Publié le 2021-09-06 | lenouvelliste.com

Les personnes handicapées font partie des oubliés de la société haïtienne. Le mode de construction de la plupart des bureaux publics et privés, le mode d’occupation de nos rues, nos transports en commun en sont la preuve. La création du bureau du secrétaire d’Etat à l’Intégration des personnes handicapées (BSEIPH) par l’ancien président René Préval, lors de son second mandat en 2007, a aidé à attirer l’attention du pays sur cette catégorie. Cette décision témoignait de la volonté des autorités haïtiennes de l’époque de combattre les discriminations dont les personnes handicapées sont victimes.

A côté de la création de cette institution, l’Etat haïtien a ratifié la Convention de l’ONU relative aux droits des personnes handicapées et la Convention interaméricaine pour l'élimination de toutes les formes de discrimination contre les personnes handicapées.

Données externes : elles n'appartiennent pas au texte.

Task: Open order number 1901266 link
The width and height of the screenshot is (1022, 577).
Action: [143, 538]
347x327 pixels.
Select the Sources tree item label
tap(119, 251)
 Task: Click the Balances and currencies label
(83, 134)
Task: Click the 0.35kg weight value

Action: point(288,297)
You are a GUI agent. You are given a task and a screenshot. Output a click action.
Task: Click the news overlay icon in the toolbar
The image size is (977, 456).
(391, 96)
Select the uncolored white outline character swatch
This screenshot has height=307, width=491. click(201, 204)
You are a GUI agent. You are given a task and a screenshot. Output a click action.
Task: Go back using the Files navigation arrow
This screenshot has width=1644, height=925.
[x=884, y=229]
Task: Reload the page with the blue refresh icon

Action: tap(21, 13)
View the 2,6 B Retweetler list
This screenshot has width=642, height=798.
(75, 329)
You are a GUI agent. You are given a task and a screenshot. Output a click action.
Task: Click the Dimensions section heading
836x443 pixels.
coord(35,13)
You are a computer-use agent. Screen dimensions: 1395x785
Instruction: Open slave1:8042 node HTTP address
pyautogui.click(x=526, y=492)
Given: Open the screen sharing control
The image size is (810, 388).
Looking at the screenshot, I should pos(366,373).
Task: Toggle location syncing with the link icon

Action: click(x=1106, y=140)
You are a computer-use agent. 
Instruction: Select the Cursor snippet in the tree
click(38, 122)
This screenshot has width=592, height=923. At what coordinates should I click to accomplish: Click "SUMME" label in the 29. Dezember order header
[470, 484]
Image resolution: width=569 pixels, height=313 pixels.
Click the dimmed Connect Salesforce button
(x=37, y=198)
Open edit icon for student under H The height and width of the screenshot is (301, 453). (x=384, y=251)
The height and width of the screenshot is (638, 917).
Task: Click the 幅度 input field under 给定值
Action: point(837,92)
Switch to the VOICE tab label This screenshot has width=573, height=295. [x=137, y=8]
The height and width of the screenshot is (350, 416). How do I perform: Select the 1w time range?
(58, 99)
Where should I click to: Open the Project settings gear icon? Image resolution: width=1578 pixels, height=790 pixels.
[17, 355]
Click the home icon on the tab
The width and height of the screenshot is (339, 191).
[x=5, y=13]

Le séisme du 12 janvier 2010, qui avait laissé un nombre important de nos compatriotes handicapés, avait même conduit les autorités à renforcer la législation haïtienne en matière d’intégration de cette catégorie évaluée à 10% de la population, soit environ un million de personnes. En 2012, l’Etat haïtien a adopté la loi portant sur l’intégration des personnes handicapées, ce que les organisations travaillant dans le secteur ont considéré à l’époque comme un pas dans la bonne direction.

La ratification de conventions internationales, l’adoption d’une loi nationale et la création du bureau du secrétaire d’Etat à l’Intégration des personnes handicapées sont considérées par des spécialistes comme l’accomplissement de plusieurs décennies de lutte menée en faveur des personnes handicapées. Si entre 2007 et 2012 les lignes ont bougé en faveur des personnes à besoins spéciaux, nous sommes cependant loin d’une prise en charge en bonne et due forme de cette catégorie sociale. Il n’est pas nécessaire de mener une enquête approfondie pour le constater. Un simple regard dans nos rues en dit long sur le traitement que la société haïtienne réserve aux personnes à besoins spéciaux. On se demande encore comment une personne aveugle arrive à circuler.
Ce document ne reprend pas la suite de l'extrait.